La tua esperienza nei Down è stata incanalata nel nuovo album?
Ogni esperienza professionale e di vita va a confluire nelle canzoni, quindi anche quella con i Down. Più passa il tempo, più bisogna avere la capacità di mantenersi umili e curiosi di fronte alla magia della musica; allora l’ispirazione arriva e non è mai uguale a se stessa, perché tiene conto di tutto il vissuto.
Quale differenza esiste per te personalmente tra il suonare con l’una o l’altra band?
Non esiste un meglio o un peggio, in quanto suonare con i Down o con i COC sono semplicemente due esperienze diverse. La personalità di una band e la sua musica scaturiscono dall’unione particolare dei singoli membri, è una sorta di magia che non si può spiegare a parole. Tra me, Woody e Mike c’è una forma di energia, tra me, Phil Anselmo e Jimmy Bower ce ne è un’altra. Ciò che ci accomuna è l’amore per la musica e anche la voglia di divertirci mentre la facciamo. Io ho due ruoli diversi nei due gruppi, che sono tutti e due importanti, nonché complementari.
Da dove arriva il titolo ‘No Cross No Crown’?
Ci siamo trovati a suonare in una chiesa sconsacrata del 1600 in Inghilterra con delle immagini alle finestre rappresentanti delle persecuzioni, e in una di queste sotto c’era scritto: ‘No Cross No Crown’. Ho pensato che fosse un concetto interessante, ed esso mi ritornò in mente quando si trattò di scrivere le liriche e di dare un titolo all’album. Penso che al mondo ci siano sempre troppe persone giudicate in base al credo religioso, alla razza e così via, come se l’universo invece di andare avanti fosse tornato indietro.
Dunque esso si può considerare un concept album?
Non esattamente. Anche se il tema del disco è alquanto uniforme, ogni canzone è stata registrata come un episodio a se stante e ha sviluppato la sua propria personalità. Ogni brano è stato assecondato nell’identità che peculiarmente manifestava e solamente alla fine abbiamo cercato di rendere il tutto omogeneo. Non è stato un processo studiato a tavolino perché si è svolto spontaneamente.
Dove avete registrato?
Nel North Carolina in uno studio di registrazione molto lo-fi. Io e Woody ci siamo messi alla chitarra solamente con due amplificatori e ci siamo accinti a sperimentare con varie tonalità. Siccome lo studio non era di quelli di ultima generazione e alla moda, ci siamo potuti permettere di registrare i brani nell’arco di un anno, con delle pause ovviamente, scrivendo le canzoni in loco. Ci piace pensare che sia la musica che le liriche si esprimano come un flusso nel quale devi sapere entrare in modo anche piuttosto compulsivo per poterlo poi manifestare in suono. Abbiamo missato il disco a Vancouver con Mike Fraser, che si è rivelato da subito molto disponibile nei nostri confronti.
John Custer è il vostro produttore di fiducia. Quale è il suo valore aggiunto?
━━━━━━━━━━
→ **Compito assegnato 1**
Quali righe dei record contengono la stringa "size"? Individuale e copiale tutte, tenendo conto di maiuscole e minuscole.

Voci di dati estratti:
━━━━━━━━━━
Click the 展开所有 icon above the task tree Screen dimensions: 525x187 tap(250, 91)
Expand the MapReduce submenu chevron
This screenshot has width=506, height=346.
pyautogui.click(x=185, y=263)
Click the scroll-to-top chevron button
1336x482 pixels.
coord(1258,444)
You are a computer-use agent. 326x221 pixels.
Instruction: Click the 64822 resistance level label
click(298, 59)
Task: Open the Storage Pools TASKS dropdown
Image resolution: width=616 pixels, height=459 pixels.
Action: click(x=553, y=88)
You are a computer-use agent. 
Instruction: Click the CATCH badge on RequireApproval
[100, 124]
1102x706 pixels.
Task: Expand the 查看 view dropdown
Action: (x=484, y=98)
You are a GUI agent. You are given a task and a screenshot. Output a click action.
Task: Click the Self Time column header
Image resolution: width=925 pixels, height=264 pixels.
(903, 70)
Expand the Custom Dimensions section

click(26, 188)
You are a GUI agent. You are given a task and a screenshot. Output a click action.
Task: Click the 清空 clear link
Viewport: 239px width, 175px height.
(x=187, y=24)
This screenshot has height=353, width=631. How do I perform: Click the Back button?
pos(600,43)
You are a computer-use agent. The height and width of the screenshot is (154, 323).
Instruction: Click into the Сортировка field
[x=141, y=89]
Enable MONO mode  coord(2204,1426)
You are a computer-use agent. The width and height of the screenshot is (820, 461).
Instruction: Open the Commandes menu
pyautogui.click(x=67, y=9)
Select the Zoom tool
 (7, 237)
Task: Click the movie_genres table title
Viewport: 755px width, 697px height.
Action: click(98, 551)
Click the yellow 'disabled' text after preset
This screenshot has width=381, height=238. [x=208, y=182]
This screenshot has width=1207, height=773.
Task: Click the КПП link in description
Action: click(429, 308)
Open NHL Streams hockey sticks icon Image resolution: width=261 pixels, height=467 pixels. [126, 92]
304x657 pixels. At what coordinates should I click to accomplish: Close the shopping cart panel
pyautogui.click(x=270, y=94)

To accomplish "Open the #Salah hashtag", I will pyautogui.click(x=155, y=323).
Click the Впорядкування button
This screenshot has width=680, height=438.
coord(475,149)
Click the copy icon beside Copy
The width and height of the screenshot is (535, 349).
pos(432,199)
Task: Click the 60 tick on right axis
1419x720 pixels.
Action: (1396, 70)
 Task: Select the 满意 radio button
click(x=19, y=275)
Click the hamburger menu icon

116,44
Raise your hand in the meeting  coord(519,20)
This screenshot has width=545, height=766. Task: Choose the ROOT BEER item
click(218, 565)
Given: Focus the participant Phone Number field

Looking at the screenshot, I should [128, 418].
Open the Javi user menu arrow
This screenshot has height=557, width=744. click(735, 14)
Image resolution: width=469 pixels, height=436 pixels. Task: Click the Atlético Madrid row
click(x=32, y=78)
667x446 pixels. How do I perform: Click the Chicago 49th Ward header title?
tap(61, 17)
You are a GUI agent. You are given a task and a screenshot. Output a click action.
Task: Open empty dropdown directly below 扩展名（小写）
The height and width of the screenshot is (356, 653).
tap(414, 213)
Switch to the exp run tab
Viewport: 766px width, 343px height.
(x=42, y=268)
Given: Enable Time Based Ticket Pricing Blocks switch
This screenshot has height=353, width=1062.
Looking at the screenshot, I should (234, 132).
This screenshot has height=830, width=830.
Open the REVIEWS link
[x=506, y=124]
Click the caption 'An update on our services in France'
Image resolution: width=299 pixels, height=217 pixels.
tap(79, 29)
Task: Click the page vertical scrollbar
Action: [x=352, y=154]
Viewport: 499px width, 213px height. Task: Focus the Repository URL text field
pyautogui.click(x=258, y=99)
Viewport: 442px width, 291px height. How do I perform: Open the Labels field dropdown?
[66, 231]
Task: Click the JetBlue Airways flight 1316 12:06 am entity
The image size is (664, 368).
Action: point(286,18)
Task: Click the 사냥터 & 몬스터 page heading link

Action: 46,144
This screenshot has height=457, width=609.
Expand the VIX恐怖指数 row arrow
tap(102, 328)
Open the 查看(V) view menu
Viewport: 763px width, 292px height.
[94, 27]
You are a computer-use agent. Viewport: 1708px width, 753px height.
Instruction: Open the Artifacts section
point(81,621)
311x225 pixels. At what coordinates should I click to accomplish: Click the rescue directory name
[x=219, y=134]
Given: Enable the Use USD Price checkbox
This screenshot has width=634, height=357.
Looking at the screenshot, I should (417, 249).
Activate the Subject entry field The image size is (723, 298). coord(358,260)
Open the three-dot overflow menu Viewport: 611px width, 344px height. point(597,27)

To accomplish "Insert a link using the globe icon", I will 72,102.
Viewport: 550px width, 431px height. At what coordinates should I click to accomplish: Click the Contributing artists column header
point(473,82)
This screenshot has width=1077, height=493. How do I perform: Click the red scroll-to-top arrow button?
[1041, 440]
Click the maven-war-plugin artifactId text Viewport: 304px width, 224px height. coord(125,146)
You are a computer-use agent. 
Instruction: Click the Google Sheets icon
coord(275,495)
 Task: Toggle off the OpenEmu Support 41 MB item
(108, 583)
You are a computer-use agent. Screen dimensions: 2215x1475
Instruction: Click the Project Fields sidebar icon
━━━━━━━━━━
→ **Compito assegnato 2**
Rispondi a queste domande sull'intervista:
(a) In quale stato americano è stato registrato l'album?
(b) In quale città e con chi è stato missato il disco?
(c) Dove si trovava la scritta 'No Cross No Crown' da cui deriva il titolo?

→ **Soluzione 1**
The image size is (664, 368).
Activate the Subject entry field The image size is (723, 298). coord(358,260)

→ **Soluzione 2**
(a) Nel North Carolina.
(b) A Vancouver, con Mike Fraser.
(c) Sotto una delle immagini alle finestre di una chiesa sconsacrata del 1600 in Inghilterra.